Julia blinked. "I'm not pretending." Was she? Well, maybe she was. Sometimes. To some people. To her mother, quite a lot, actually, now that she thought about it.
"You've spent two days failing spectacularly at something you hate, and you're still acting like it's a wonderful adventure." Elliott's voice was flat. "That's either delusion or performance. Neither is particularly appealing."
The words hurt, but she was used to Gabby’s pokes. "Maybe I'm just trying to stay positive."
"Maybe you're just afraid to admit you're in over your head."
They stared at each other. Julia felt something hot and uncomfortable building in her chest. Anger, maybe, or embarrassment, or some toxic combination of both.
"The bathroom's free now," Elliott said, standing. "Since you've clearly been waiting."
She disappeared into her bedroom and closed the door with a definitive click.
Julia sat on the couch for a long moment, trying to figure out what had just happened. Whatever Elliott’s skin routine was, she hadn’t even set foot in the bathroom. Then she gave up, grabbed her things and went to take that shower.
AT TWO A.M, Julia was deep into her third episode of Emergency Room: Critical Care when the bedroom door opened.
"What," Elliott said, squinting against the glow of the laptop screen, "are you doing?"
"Watching television."
"At two in the morning?"
"I couldn't sleep." Julia paused the video. "The couch is uncomfortable."
Elliott stood in the doorway, wearing an oversized t-shirt and an expression of profound irritation. "The light is keeping me awake."
"I'll turn the brightness down."
"You'll turn it off."
"I'm in the middle of an episode."
"I don't care."
Julia looked at the screen, where a very handsome doctor was about to perform emergency surgery on a very ill patient. She looked at Elliott, who was clearly about to perform emergency surgery on Julia's laptop. "Five more minutes?"
"No."
Julia sighed and closed the laptop. The room plunged into darkness.
"Thank you," Elliott said, and the bedroom door closed again.
Julia lay on the uncomfortable couch, staring at the ceiling, and tried to remember why she'd thought this arrangement was a good idea.
Oh, right. Because she was incapable of asking Elliott to leave. Despite the fact that Elliott clearly couldn't stand her, criticized everything she did, had claimed the only comfortable chair and the entire bathroom and apparently also the right to dictate Julia's viewing schedule.

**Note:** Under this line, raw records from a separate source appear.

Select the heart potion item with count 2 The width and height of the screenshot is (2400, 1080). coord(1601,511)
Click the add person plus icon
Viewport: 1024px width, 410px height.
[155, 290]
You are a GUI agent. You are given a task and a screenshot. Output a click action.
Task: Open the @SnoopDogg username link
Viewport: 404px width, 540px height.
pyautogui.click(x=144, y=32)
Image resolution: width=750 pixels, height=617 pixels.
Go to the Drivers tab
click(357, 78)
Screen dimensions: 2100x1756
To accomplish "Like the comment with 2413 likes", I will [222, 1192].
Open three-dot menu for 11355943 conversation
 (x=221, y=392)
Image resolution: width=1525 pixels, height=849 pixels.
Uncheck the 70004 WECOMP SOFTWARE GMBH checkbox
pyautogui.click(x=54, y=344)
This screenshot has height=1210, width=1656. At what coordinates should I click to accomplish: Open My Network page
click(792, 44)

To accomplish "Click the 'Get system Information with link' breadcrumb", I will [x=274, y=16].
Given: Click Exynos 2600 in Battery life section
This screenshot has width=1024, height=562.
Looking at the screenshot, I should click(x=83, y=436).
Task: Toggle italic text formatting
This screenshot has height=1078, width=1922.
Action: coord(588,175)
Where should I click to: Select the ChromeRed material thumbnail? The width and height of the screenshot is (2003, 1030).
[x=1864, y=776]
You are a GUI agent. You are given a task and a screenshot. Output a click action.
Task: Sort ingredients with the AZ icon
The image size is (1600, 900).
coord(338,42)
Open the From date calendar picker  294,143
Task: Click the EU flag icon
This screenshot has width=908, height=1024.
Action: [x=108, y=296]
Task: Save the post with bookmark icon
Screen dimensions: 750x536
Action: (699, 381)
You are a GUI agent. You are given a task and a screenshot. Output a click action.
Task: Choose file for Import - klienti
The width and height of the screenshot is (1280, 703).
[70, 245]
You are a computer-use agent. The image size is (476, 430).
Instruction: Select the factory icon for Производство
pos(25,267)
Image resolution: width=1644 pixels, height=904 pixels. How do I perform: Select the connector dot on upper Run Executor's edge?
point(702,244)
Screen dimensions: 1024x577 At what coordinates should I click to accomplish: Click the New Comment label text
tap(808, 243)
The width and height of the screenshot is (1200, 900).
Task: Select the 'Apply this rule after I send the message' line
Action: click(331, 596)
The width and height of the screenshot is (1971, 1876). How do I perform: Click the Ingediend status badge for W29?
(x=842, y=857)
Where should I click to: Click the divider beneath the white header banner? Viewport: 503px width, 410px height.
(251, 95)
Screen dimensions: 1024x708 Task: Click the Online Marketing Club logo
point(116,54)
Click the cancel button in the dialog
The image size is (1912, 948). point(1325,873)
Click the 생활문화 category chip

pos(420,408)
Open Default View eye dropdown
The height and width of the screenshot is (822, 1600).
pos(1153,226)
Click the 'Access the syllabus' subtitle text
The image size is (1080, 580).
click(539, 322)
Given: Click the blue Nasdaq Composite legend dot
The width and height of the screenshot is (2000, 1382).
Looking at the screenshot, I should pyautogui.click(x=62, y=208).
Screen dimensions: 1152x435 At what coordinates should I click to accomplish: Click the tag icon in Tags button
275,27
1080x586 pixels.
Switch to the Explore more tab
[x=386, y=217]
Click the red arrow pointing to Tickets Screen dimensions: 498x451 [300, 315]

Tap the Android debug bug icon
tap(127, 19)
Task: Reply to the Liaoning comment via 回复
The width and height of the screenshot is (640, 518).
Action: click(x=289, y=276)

This couldn't continue. Something had to change.
Tomorrow, Julia promised herself. Tomorrow I'll talk to her. I'll be firm. I'll be direct. I'll explain that this living situation isn't working, and that she needs to find somewhere else to stay.
She rehearsed the conversation in her head, trying out different phrasings, imagining Elliott's responses. In her imagination, Elliott was reasonable and understanding. In her imagination, the conversation went smoothly and they parted on good terms.
In reality, Julia knew, it would be a disaster.
But she had to try. She couldn't spend the next twelve months sleeping on a couch that was slowly fusing her vertebrae together, tiptoeing around someone who seemed to actively dislike her existence.
Before the end of the week, she told herself firmly. I'll ask her to leave before the end of the week.
The ceiling offered no response.
Julia pulled the thin blanket over her shoulders, tried to find a position that didn't make her back scream, and eventually fell into an uneasy sleep.
In her dreams, she was baking the perfect scone, golden and flaky and beautiful. Elliott was there, watching with something that might have been approval.
Then the fire alarm went off, and Julia woke up to discover the alarm was ringing, it was morning, she'd overslept, and the whole thing started all over again.